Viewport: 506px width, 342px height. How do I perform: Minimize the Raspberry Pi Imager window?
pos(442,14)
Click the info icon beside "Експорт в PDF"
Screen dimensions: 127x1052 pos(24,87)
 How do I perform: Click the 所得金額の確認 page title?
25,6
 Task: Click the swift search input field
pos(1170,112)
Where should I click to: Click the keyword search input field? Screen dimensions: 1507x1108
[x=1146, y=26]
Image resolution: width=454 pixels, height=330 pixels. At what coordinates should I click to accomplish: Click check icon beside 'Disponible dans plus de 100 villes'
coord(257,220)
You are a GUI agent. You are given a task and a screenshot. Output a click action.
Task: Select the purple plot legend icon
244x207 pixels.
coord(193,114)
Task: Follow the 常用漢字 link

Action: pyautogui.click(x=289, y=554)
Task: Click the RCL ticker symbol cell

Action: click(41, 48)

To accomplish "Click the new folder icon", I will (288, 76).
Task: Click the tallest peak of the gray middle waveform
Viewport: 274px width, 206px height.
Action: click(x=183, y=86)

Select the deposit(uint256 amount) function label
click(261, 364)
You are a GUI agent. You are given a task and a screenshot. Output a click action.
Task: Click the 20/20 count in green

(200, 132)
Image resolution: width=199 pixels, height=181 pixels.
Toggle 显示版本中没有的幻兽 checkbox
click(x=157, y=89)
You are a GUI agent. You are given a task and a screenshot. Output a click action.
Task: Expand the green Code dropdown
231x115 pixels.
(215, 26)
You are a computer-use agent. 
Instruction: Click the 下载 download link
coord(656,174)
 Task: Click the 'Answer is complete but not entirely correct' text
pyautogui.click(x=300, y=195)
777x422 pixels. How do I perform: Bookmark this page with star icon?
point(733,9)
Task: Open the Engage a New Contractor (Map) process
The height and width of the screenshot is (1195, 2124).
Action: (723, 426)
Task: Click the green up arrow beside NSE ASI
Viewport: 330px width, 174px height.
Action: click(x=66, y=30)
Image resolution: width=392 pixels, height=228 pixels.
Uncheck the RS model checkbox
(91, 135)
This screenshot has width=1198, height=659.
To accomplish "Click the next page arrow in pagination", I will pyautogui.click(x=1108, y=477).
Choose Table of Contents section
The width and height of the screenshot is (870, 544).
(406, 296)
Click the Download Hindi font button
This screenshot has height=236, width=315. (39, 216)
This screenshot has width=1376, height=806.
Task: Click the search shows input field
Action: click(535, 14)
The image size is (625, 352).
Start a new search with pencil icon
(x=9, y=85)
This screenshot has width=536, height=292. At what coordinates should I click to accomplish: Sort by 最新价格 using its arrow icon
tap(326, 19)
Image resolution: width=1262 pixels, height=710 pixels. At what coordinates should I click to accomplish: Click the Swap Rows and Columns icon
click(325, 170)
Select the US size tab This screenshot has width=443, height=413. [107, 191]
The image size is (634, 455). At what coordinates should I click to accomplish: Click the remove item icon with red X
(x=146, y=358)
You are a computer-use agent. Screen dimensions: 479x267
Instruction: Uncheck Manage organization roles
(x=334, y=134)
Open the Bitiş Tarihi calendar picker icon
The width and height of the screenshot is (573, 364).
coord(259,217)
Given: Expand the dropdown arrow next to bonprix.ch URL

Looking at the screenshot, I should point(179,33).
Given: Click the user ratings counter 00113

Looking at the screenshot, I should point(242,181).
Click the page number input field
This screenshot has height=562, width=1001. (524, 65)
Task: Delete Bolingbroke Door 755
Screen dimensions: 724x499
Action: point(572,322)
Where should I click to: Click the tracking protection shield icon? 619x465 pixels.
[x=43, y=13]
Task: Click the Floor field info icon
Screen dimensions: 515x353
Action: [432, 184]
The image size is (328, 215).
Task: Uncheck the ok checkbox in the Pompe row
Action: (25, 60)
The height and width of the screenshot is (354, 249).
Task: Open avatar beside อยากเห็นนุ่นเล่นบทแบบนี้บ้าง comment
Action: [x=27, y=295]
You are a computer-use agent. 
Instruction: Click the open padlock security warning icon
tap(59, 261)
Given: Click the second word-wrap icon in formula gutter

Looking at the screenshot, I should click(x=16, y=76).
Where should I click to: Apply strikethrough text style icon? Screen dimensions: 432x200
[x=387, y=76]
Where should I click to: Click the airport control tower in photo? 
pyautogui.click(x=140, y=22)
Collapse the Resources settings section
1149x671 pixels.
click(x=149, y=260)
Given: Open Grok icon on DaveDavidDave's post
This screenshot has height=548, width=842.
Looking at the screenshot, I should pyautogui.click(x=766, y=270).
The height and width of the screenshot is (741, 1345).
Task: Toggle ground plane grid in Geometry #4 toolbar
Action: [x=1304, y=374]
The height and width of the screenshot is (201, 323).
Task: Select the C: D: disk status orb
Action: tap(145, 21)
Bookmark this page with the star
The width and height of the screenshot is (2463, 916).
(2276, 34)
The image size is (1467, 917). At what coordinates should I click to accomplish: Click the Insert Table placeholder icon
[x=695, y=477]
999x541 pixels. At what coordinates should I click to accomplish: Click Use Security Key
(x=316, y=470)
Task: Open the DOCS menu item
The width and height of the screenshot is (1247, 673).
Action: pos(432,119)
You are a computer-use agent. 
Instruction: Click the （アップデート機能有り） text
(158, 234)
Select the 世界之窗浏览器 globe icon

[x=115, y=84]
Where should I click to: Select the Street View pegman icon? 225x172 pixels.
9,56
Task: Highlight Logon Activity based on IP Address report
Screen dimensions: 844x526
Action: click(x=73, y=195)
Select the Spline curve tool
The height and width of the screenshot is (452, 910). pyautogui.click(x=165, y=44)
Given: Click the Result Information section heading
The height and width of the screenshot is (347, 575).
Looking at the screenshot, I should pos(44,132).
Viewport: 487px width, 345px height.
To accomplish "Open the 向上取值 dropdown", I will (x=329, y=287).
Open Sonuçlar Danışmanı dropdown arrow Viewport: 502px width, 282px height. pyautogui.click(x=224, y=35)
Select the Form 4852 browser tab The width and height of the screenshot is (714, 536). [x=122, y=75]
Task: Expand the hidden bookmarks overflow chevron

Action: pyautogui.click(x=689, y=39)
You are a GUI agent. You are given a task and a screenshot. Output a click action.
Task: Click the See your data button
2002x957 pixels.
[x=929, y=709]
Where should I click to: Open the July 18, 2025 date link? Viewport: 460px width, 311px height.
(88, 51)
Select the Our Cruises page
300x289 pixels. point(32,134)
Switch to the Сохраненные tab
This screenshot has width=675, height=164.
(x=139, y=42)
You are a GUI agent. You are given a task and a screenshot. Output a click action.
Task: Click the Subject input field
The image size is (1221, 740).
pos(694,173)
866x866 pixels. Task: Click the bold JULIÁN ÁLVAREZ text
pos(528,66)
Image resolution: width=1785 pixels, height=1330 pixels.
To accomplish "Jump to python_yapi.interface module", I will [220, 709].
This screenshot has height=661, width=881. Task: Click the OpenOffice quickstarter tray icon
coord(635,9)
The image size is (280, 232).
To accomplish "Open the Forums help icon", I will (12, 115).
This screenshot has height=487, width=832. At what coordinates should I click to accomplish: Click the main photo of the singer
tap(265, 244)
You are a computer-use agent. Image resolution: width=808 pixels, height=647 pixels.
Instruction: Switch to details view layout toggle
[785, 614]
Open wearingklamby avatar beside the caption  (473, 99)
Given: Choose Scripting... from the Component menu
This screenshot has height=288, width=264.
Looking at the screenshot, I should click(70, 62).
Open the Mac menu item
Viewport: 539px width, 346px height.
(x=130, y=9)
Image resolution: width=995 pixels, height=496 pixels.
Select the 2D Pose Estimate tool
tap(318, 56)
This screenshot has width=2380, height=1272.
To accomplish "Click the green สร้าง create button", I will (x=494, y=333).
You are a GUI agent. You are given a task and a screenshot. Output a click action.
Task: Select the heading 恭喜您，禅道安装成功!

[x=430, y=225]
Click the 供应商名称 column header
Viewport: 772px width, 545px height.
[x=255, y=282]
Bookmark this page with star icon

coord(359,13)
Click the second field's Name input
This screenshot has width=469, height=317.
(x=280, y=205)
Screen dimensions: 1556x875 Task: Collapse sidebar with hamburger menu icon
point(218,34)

++++++++++++++++++++

▶ _EXERCISE AIM_
Copy out the data that opens with the line containing "This screenshot has width=536, height=292." and closes with the line containing "Select the US", keeping both of those lines.

▶ _THE REPLY_
This screenshot has width=536, height=292. At what coordinates should I click to accomplish: Sort by 最新价格 using its arrow icon
tap(326, 19)
Image resolution: width=1262 pixels, height=710 pixels. At what coordinates should I click to accomplish: Click the Swap Rows and Columns icon
click(325, 170)
Select the US size tab This screenshot has width=443, height=413. [107, 191]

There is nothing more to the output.